BRUNSWICK — The former chief executive of Brunswick-based EnvisioNet plans to bring a call center with up to 100 jobs to Brunswick Landing by the end of May.

But whether Brunswick remains as the company’s home base hinges on a bill currently before a U.S. Senate committee. 

Heather Blease, now CEO of SaviLinx, said Tuesday that her business will be based mostly on government contracts. But current requirements of a law that benefits government contractors may make it difficult for her business to grow in Brunswick.

Currently, Brunswick Landing exists in what is called a Historically Underutilized Business Zone because of its status as a base closed under the Defense Department’s Base Realignment and Closure Program.
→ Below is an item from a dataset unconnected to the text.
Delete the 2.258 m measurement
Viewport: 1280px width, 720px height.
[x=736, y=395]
The HUBZone program, administered by the U.S. Small Business Association, makes it more likely for government contractors to receive more contracts.
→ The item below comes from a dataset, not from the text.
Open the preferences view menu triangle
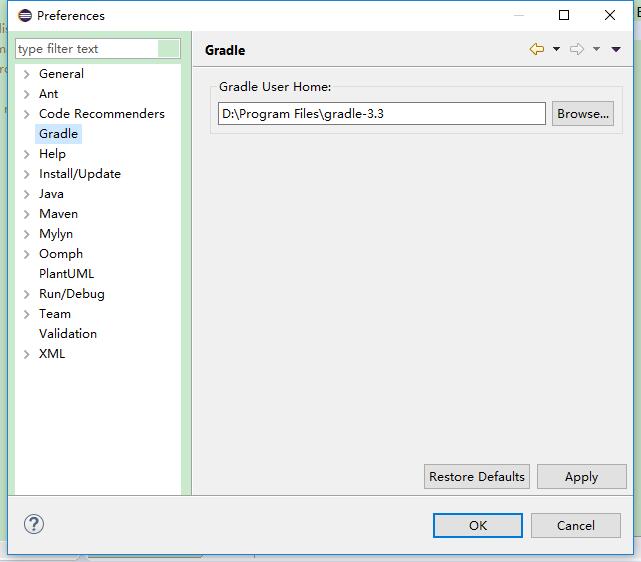pos(616,49)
Blease said the current HUBZone residency requirements will make it hard for her company to grow because the provision requires at least 35 percent of her employees to live on the former base.
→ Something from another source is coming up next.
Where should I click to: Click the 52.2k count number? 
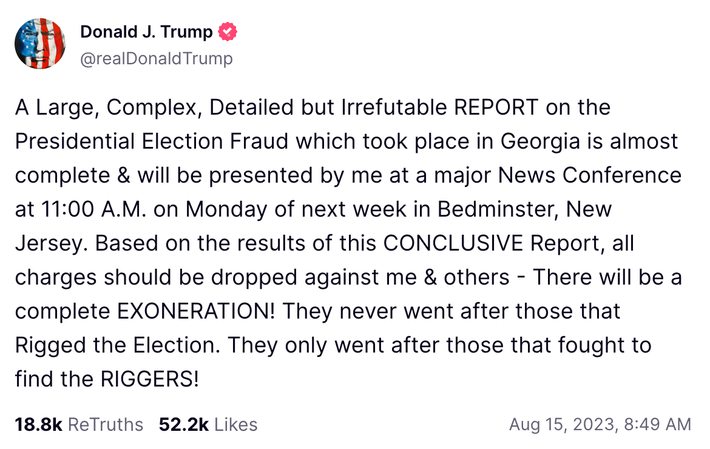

The HUBZone Expansion Act of 2013 would change that. 

“We’re trying to expand the definition of a HUBZone in a BRAC facility as not just the boundaries of the base, but expanding to include the community as well,” Blease said. “We have a limited number of housing units that are on the base, which is why I’m interested in having the law changed.”

The bill, co-sponsored by U.S. Sens. Angus King, I-Maine, and Susan Collins, R-Maine, was introduced Jan. 31 and referred to the U.S. Senate Committee on Small Business and Entrepreneurship on Feb. 4.

No further action had been taken as of Wednesday.

In a letter to Collins in December, Blease said if the law is changed, she will put her business “at Brunswick Landing and provide hundreds of jobs to the economically depressed area.”

“Otherwise, I will need to seek out other alternatives,” Blease said.

“To the extent if the company grows, one of the provisions of HUBZone is we need to keep our headquarters located in the HUBZone and continue to maintain that 35 percent employment residency requirement,” Blease said. “It means if this bill doesn’t pass, then down the road if we need to open another facility, it could be in another state.  It could take away from what we have in Brunswick. Our preference is to have our largest facility in Brunswick and make that our home.”

SaviLinx signed a five-year lease with the Midcoast Regional Redevelopment Authority last week. Steve Levesque, MRRA’s executive director, acknowledged that the failure of the HUBZone Expansion Act could be a setback.

“It’s certainly important to her growth in Brunswick,” Levesque said. “I know all four (congressional) delegation members support it … . There’s a lot of support for it. It’s a change and it doesn’t cost the government any money.”

Blease said while the company’s long-term HUBZone certification status will remain in question, SaviLinx’s certification as a woman-owned business will give it the advantage of winning some government contracts.

SaviLinx is also banking on a change in Brunswick’s zoning ordinance.

The company plans to move into the former naval air station’s headquarters at Building 250, Levesque said. But current zoning laws only allow professional office use related to aviation in that area.

The Town Council has scheduled an April 1 public hearing on a change that will allow SaviLinx to use that building. The zoning change has already been approved by the Planning Board.